Personal information
- Born: June 29, 1919 Water Valley, Mississippi, U.S.
- Died: February 11, 1997 (aged 77) Gulfport, Mississippi, U.S.
- Height: 6 ft 0 in (1.83 m)
- Weight: 185 lb (84 kg)

Career information
- High school: Water Valley
- College: Ole Miss
- NFL draft: 1946: undrafted

Career history
- Cleveland Browns (1946); Baltimore Colts (1947); Cleveland Browns (1947);

Awards and highlights
- 2× AAFC champion (1946, 1947);

Career NFL statistics
- Games: 23
- Rushing yards: 165
- Stats at Pro Football Reference

= Ray Terrell =

American football player (1919–1997)

Raymond Willard Terrell (June 29, 1919 – February 11, 1997) was an American professional football player who was a halfback and defensive back for two seasons with the Cleveland Browns and the Baltimore Colts of the All-America Football Conference (AAFC).

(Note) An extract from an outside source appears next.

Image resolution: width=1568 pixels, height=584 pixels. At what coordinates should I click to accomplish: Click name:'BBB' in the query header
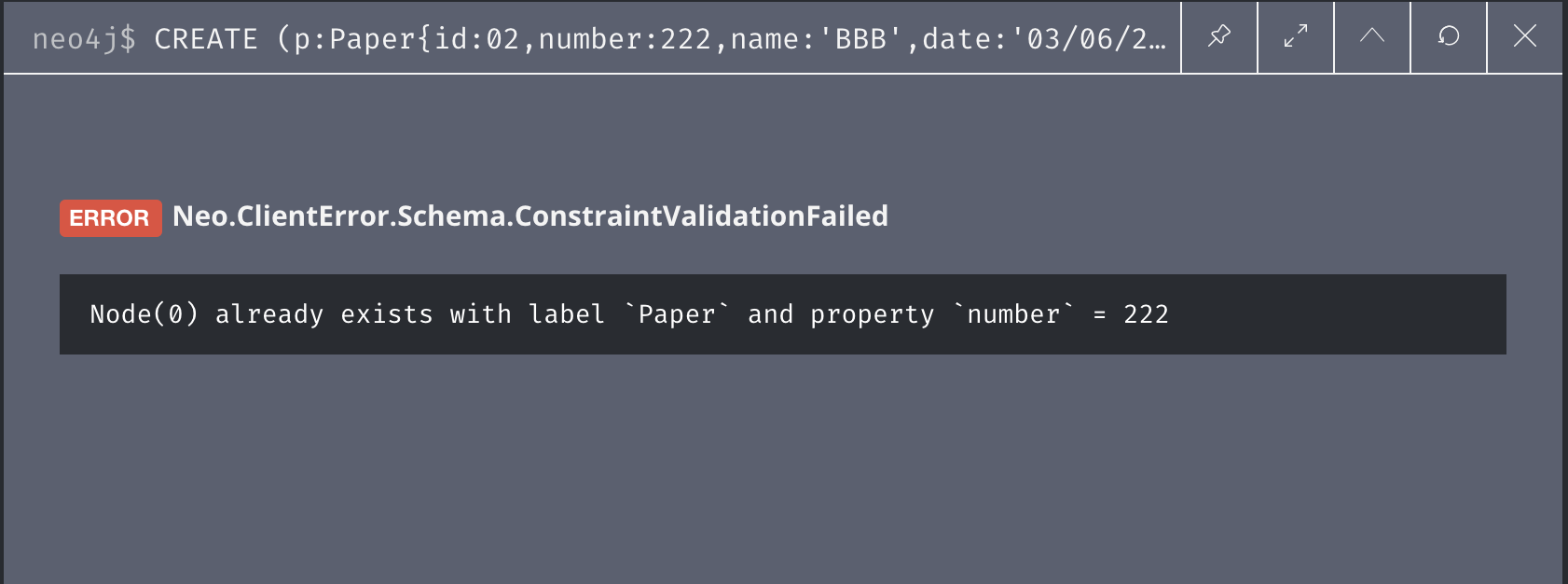tap(815, 39)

Terrell played college football as a halfback for the Ole Miss Rebels. He joined the U.S. military in 1942 during World War II, and upon his discharge was signed by the Browns, then a team under formation in the new AAFC. Terrell returned an interception 76 yards for a touchdown in the Browns' first game, a team record that stood for 14 years. The Browns went on to win the first AAFC championship, but Terrell was sent to the Colts after the season as part of a league-led effort to distribute talent more evenly among its teams. He was released by the Colts midway through the 1947 season, however, and returned to the Browns. The team proceeded to win a second AAFC championship.

==College and professional career==

Terrell was born in Mississippi and attended the University of Mississippi, where he played as a halfback on the football team. He entered the U.S. Navy in 1942 during World War II and played football for a team at Naval Air Station Jacksonville, where he was stationed. He moved to the U.S. Marine Corps in 1943 and played for another team at Camp Lejune in North Carolina.

Terrell was signed by the Cleveland Browns of the new All-America Football Conference (AAFC) in 1946. He played on offense and defense for the Browns, and in the team's first game against the Miami Seahawks he returned an interception 76 yards for a touchdown, a team record that stood for 14 years. The Browns won the AAFC's first championship game at the end of the season.

Terrell was one of several Browns players sent to the struggling Baltimore Colts after the season in an attempt to balance talent among the AAFC's teams. He was cut by the Colts in the middle of the 1947 season, however, and tried to regain his position on the Browns' roster after several of the team's halfbacks suffered injuries. "We're going to take a good look at him and if we're convinced that Ray has what he had when he was with us last year we will sign him," Cleveland coach Paul Brown said at the time. Terrell was re-signed by the Browns shortly thereafter and played in several games at the end of the season. The Browns won a second AAFC championship in 1947.